I think the issue we have here is we have all of multi-head attention, multi-query attention, and now I think grouped-query attention (with Gemma 2) in the same Gemma architecture. To me that kinda suggests we have the wrong signature here; we need the model config to create the map. Instead of:

layout_map = keras_nlp.models.GemmaCausalLM.get_layout_map(mesh)
distribution = keras.distribution.ModelParallel(mesh, layout_map)
with distribution.scope():
    gemma_model = keras_nlp.models.GemmaCausalLM.from_preset("./path_to_preset")

We might need:

layout_map = keras_nlp.models.GemmaCausalLM.get_layout_map("./path_to_preset", mesh)
distribution = keras.distribution.ModelParallel(mesh, layout_map)
with distribution.scope():
    gemma_model = keras_nlp.models.GemmaCausalLM.from_preset("./path_to_preset")

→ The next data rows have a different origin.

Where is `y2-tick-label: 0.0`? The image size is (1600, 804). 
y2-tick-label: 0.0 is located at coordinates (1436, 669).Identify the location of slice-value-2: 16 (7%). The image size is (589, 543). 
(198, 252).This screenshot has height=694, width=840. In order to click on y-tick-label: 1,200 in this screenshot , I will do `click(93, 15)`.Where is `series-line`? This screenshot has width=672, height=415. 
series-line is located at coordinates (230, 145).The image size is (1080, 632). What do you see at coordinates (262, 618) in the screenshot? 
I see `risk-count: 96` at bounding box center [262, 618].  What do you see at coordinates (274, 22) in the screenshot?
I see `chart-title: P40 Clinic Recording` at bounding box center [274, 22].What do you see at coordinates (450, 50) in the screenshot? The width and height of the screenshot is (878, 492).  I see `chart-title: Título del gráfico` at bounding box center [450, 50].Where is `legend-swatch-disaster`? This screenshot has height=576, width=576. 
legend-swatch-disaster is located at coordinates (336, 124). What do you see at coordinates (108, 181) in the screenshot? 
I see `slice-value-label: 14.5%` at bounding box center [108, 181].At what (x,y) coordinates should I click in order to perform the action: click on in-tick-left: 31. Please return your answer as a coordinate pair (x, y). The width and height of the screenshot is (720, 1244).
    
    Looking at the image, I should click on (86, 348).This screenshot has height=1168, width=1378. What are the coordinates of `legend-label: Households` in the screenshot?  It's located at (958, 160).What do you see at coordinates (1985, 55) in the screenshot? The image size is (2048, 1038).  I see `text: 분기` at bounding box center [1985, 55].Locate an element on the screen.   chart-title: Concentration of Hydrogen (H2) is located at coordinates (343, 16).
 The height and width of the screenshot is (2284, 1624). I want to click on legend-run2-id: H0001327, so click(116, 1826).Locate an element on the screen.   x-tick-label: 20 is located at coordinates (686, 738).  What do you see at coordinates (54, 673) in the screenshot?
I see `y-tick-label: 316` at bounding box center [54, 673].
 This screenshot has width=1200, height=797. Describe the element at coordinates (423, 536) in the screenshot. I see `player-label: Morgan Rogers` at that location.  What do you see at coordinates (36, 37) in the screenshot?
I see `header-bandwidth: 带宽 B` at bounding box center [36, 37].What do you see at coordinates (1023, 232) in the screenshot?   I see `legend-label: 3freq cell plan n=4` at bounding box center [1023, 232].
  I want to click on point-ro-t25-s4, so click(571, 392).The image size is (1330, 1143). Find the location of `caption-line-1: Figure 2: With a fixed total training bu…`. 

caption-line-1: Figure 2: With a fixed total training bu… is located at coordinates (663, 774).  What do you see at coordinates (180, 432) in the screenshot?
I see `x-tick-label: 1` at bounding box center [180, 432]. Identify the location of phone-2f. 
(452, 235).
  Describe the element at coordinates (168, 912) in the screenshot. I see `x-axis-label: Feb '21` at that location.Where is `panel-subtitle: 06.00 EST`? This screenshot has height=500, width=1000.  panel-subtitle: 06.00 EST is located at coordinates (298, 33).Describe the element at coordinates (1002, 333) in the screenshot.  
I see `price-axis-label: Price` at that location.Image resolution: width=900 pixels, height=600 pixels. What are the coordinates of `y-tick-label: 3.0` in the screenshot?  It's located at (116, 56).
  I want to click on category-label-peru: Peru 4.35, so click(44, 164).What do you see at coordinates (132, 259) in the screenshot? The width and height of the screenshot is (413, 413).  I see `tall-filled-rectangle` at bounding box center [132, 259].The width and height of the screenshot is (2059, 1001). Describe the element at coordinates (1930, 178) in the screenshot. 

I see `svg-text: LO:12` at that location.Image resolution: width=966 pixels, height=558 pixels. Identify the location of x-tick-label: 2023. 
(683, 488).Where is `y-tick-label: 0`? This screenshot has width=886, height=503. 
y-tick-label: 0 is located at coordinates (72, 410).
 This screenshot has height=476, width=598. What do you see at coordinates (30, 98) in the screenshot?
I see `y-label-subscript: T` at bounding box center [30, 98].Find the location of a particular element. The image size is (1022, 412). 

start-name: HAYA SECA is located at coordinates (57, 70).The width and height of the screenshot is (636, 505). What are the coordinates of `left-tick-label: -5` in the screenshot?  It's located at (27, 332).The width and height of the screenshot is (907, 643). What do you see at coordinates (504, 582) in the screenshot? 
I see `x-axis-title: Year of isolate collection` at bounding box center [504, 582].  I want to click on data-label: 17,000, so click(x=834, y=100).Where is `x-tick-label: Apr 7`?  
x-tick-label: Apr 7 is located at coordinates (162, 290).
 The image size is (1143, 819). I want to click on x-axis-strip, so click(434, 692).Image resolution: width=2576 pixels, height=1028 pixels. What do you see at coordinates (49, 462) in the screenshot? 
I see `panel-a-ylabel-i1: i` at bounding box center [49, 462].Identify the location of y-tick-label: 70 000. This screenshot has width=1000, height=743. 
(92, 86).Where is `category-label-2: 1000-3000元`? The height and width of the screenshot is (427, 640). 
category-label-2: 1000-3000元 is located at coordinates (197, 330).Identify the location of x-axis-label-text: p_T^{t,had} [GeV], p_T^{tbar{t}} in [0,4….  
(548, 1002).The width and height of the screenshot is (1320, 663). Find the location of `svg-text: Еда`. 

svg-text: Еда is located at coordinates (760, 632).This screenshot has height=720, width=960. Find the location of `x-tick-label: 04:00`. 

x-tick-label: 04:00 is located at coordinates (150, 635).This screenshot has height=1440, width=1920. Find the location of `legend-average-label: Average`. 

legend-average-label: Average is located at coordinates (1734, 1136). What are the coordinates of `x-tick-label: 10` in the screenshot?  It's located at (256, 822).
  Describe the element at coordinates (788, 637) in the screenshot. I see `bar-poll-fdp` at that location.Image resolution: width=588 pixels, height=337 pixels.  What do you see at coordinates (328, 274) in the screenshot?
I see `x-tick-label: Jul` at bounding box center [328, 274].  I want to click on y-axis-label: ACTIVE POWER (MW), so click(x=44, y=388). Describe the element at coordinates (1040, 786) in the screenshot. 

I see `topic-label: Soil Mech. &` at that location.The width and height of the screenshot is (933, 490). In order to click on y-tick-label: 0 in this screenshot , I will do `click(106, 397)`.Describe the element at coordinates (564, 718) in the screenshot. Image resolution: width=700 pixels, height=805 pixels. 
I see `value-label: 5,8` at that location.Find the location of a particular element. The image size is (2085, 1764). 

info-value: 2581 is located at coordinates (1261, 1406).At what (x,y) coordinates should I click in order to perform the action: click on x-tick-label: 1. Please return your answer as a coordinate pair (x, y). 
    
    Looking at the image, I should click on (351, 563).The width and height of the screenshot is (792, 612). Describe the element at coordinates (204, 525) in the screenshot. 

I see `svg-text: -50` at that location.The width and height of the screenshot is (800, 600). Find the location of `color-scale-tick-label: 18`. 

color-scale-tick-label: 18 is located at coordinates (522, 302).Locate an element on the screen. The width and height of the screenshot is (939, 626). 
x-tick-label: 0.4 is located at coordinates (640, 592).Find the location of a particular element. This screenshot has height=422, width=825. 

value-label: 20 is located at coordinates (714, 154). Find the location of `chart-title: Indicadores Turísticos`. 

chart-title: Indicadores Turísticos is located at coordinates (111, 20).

Or maybe there's a better API we could have. The order of operations get's kinda awkward here. You need to create the layout map before you create the model, but you need the config of the model before you create the layout map.

mattdangerw commented 4 months ago

One alternative:

device_mesh = DeviceMesh(shape=(2, 4), axis_names=('batch', 'model'), devices=devices)
gemma_model = keras_nlp.models.GemmaCausalLM.from_preset(
    "./path_to_preset",
    device_mesh=device_mesh,
)

And we actually enter into a ModelParallel device scope for you inside the from_preset call.

So either:

  1. Do you own ModelParallel scope, where you control everything.
  2. Just pass a mesh on construction and get an auto distributed model.

If you are creating your own model from scratch (via a direct construct call), you have to do the former, since we don't know the correct layout map to create.

mattdangerw commented 4 months ago

@fchollet @martin-gorner any thoughts on this and the proposal in the last comment?